[[ EXTRACTED TEXT open ]]

W. J. ‘Belvedere’ Smith

Unfortunately, all was not going well for Smith. Although he was amongst the pioneers of IC motors, by 1913 there were numerous concerns all across the country selling similar types of motors. These ranged from small businesses likes Smith’s own company to larger commercial operations that would become household names, such as Whitney, Stuart Turner, Hartop and Bond’s. Strangely, an almost identical range of motors were being supplied by a Mr F. Mills from the same area of North London, which were being marketed as Stentor motors by Gamages of Holborn.

What is even more confusing is that the Whitney, Stentor, and Belvedere are almost indistinguishable from each other, which begs the question as to whether Smith was actually producing the castings and kits or using items produced elsewhere in the vicinity? Was this the very earliest example of ‘badge engineering’? Certainly in the late 20s Gamages, Bond’s and Grays would all sell an absolutely identical engine, designed by F.N. Sharp and derived from the Economic Electric motor. As Smith explained in a discussion with Percival Marshall, owner of Model Engineer "his private affairs in London were prospering none too well, so with a smile and an almost empty pocket he decided to seek his fortune in Australia."

In May 1913 he set sail for Australia, although his family believe that his final destination was to be New Zealand. According to a letter he sent to Percival Marshall, he was intending to set up a branch of the Belvedere Motor Company, for the sale of his engines. The Belvedere Motor Works continued its existence but now at 6 Penn Road Mews. The company does not seem to have survived the first war however.

Alice and the girls were left behind, and it was planned that they would follow on when he became settled.  The plan was not to work out quite how he had intended though. Arriving in Sydney on 5th June on the SS Militiades, he looked around for a job but even though he was a first class mechanic with a natural gift of adaptability, the first few weeks were hard. ‘There was nothing doing, his slender funds disappeared and he was faced with bills for board and lodging that could not be met.’ With the situation looking very bleak, Smith had a bit of luck at last and found a job in a garage and repair shop, where he stayed for six months. He then found a job in a larger works as a head turner, where he was to remain until around 1920.

He soon established himself with the Sydney Society of Model and Experimental Engineers, exhibiting one of his generating sets at their annual exhibition, early in 1914. His claim to be a Model Engineer was certainly proved to be accurate though as he would build an incredible number of models of varying types over the next few years. On 4th August 1914, England declared war, effectively isolating Smith in Australia. How feasible it would have been for Alice and the children to leave in this situation is not known, but before his family could join him, tragedy struck. After a long period of queuing for food in the winter of 1915, Alice contracted pneumonia and died on the 11th of December.

[[ EXTRACTED TEXT closed ]]

- [BRIEF 1] In the account of W. J. 'Belvedere' Smith, what ship did Smith arrive on in Sydney?
- [BRIEF 2] Pick up the account of W. J. 'Belvedere' Smith after its last sentence and continue it.

[[ GIVEN ENTRIES open ]]

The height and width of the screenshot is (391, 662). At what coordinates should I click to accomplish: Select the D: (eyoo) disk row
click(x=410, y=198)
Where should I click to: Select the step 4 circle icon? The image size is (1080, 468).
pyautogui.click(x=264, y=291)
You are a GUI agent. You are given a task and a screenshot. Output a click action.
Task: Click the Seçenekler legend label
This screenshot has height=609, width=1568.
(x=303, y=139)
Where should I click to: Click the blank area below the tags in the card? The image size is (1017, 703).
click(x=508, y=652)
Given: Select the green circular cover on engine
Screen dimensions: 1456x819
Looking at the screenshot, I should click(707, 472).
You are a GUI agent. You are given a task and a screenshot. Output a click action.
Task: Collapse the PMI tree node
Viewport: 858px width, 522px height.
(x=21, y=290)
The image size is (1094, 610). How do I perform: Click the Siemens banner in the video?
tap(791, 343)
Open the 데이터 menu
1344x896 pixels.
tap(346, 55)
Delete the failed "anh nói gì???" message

[[ GIVEN ENTRIES closed ]]

- [WRITTEN REPLY 1] The SS Militiades.

- [WRITTEN REPLY 2]
With their mother dead, arrangements were made for the three girls to join their father in Australia and they sailed out to Sydney with an aunt in 1916. After seven years of work, Smith had saved a little money, and armed with little more than his model engineering tools decided to venture into a manufacturing business of his own. He was well aware of the popularity of the wireless in America and Europe so started making condensers and other wireless components for the Australian market. It would seem that he was working in a partnership of some sort as he traded under the name of Mann and Smith of Hurstville in Sydney. Here he set up a small foundry for producing iron castings which were almost unobtainable at the time. With the other machines he designed there was a sufficient product range by 1923 for an 18 page illustrated catalogue to be published. All went well until a slump meant that demand for these type of products dried up, but being resourceful he set up another business manufacturing screws. The price that was being charged for small brass and other screws seemed far too high and he considered that he could make them much more cheaply.

He abandoned making wireless components and went fully into screw making; many of the early machine tools used being to his own design. Smith found a ready market in the instrument trade, general engineering and even the government workshops and the railways. It was to be this business that he would be best known for, as it really took off and he was soon selling absolutely everything he could produce.

The company expanded rapidly, making Smith a wealthy man in the process. It was reckoned at one stage that his factory was the most up to date in the commonwealth and producing millions of screws annually. He did suffer some reverses, especially when a wind storm or ‘willy-nilly’ (willy-willy) as he described it, tore the entire roof of his factory, costing him over £100 to replace it.

Late in 1928 he came back to England for a trip that lasted something like 4 months. It was his intention to buy equipment and machinery for his factory in Hurstville. During his time in the UK he visited Percival Marshall in the Model Engineer Offices and reckoned that he would only have to work another couple of years before he could retire and then "devote himself to model engineering".

Again events would not quite pan out as intended. In 1926, the eldest of his daughters Lilian had married William Pole and then in 1930 Smith himself married Annie McKechnie Anderson. Three years later, he returned to England with Anne(ie), this time for a holiday. During his stay in 1933 he visited the Model Engineer Exhibition and several regattas. This included the Grand Regatta at Victoria Park, where 'Whit Sunday provided the Victoria Club with something of a sensation; the occasion was a visit from Mr W.J. ("Petrol") Smith, of Australia'. During a 'busy morning renewing old friendships', he met the Club Chairman Mr Heyday, who had served alongside him in South Africa in 1901. Mrs Smith was persuaded to officiate at the prize giving where she would present a prize to Ted Vanner, one of Smith’s earliest customers and still using the ‘Belvedere’ engine.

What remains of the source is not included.